> **WHAT IS NEEDED**:
Copy each line of the records that includes "Black".

○ ○ ○

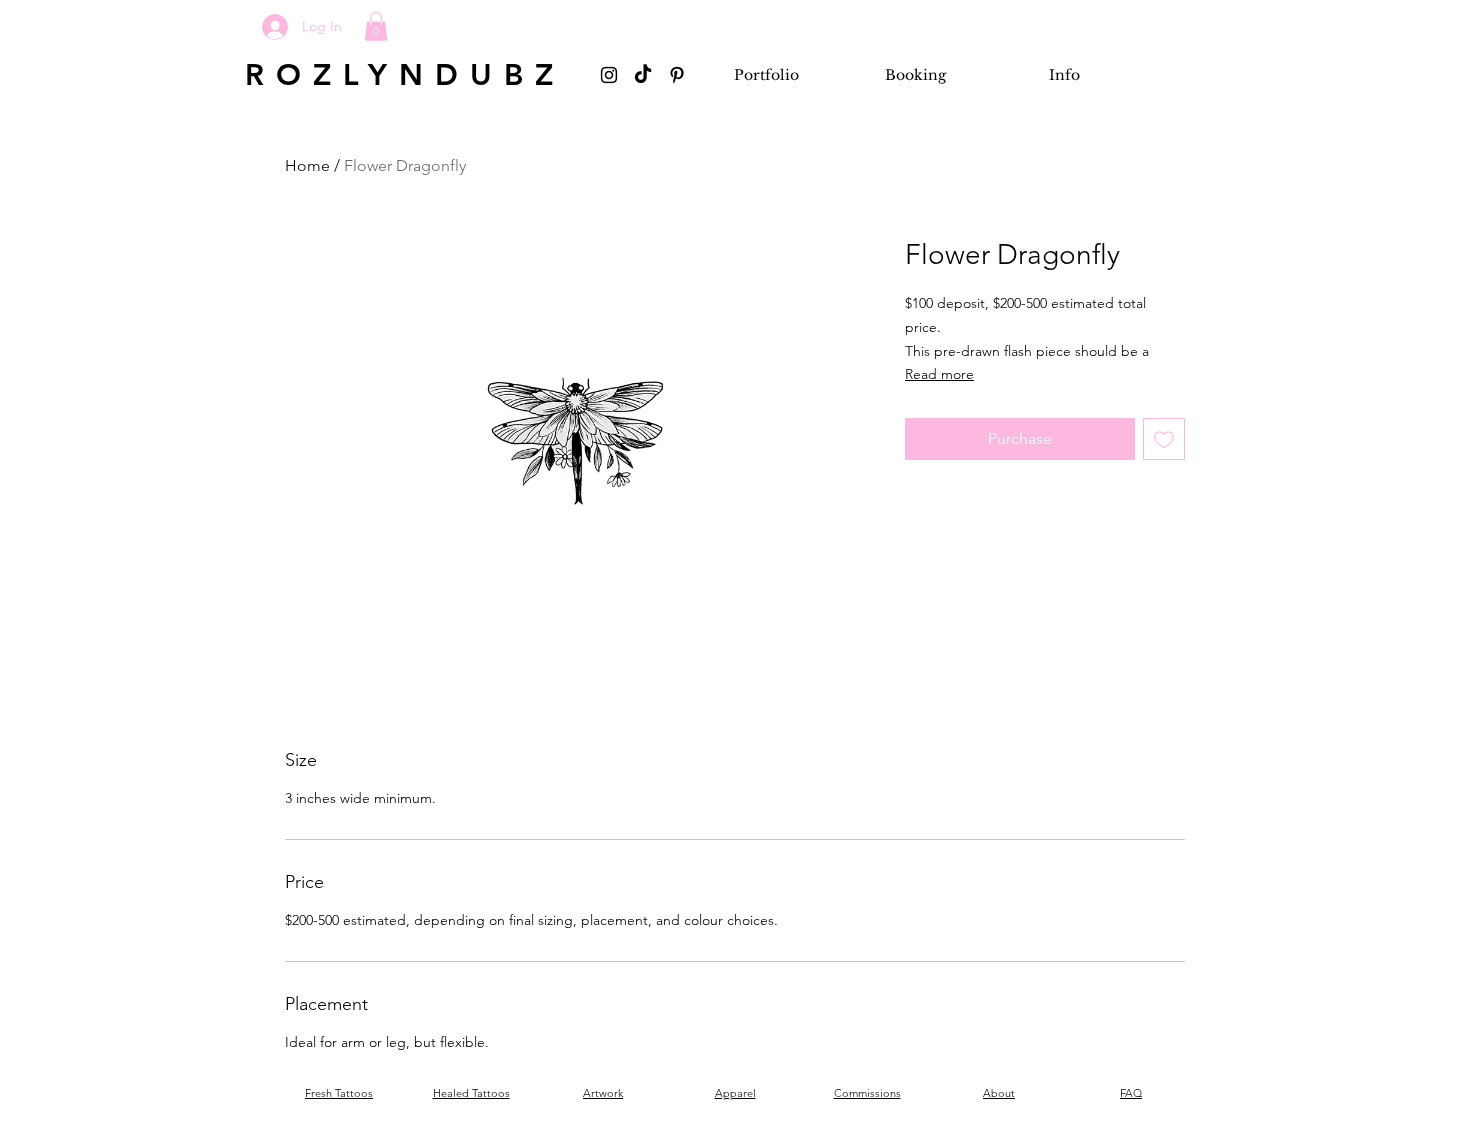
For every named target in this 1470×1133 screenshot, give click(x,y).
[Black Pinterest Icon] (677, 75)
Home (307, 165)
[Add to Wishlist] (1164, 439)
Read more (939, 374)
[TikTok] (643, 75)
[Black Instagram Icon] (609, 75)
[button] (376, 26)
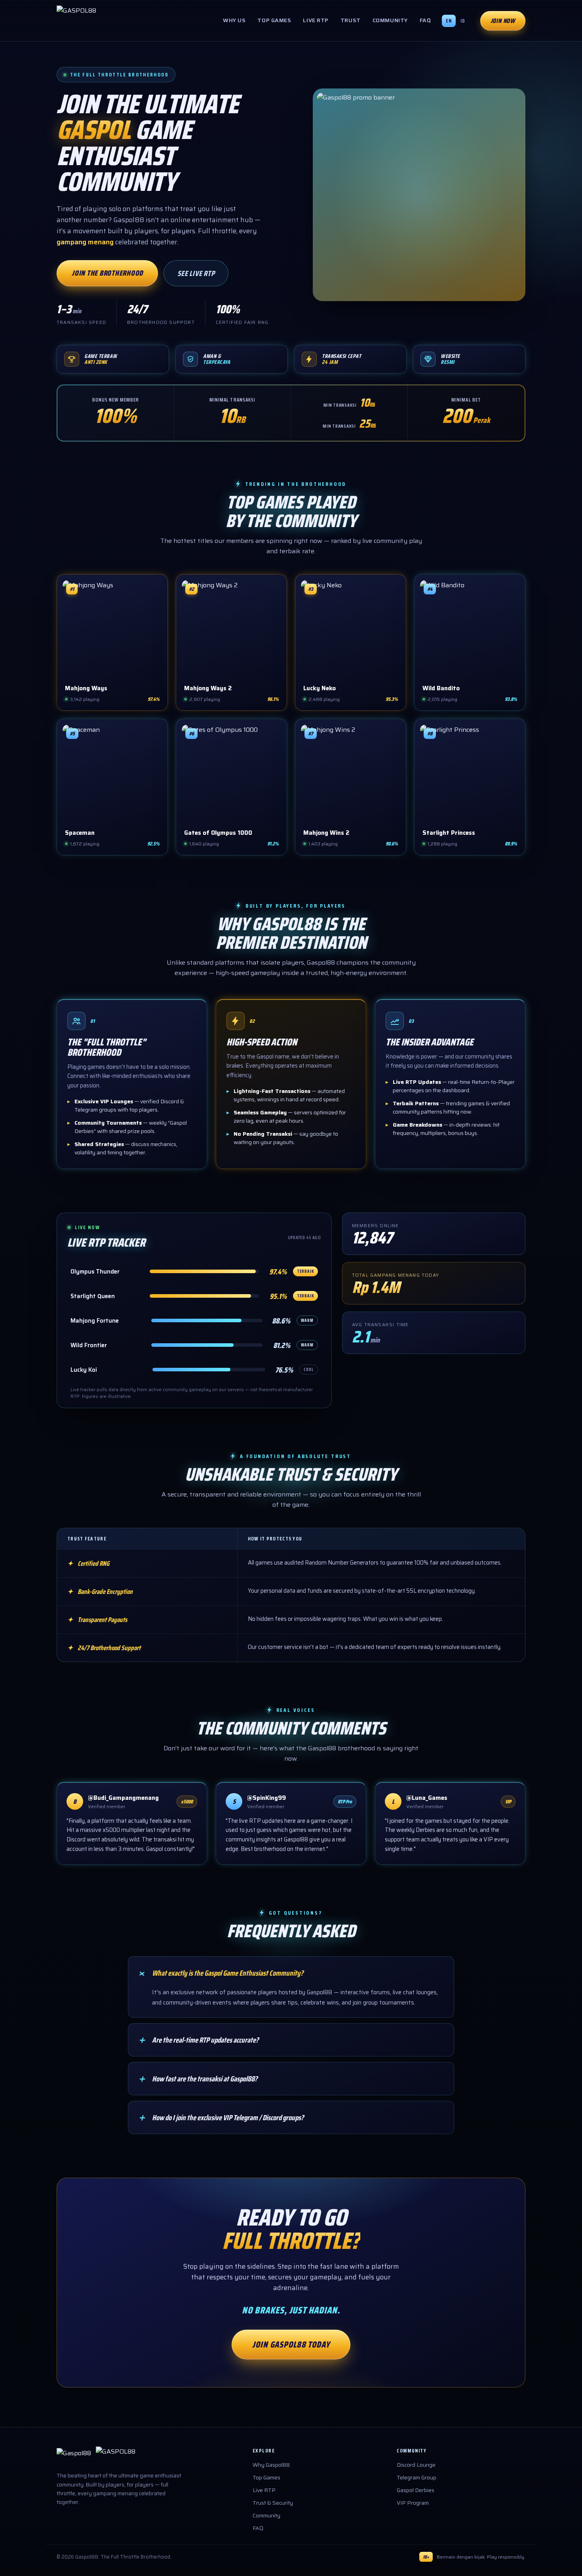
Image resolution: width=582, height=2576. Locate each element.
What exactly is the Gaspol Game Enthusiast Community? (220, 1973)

○ ○ ○

> **WRITTEN RESPONSE**:
[Black Pinterest Icon] (677, 75)
[Black Instagram Icon] (609, 75)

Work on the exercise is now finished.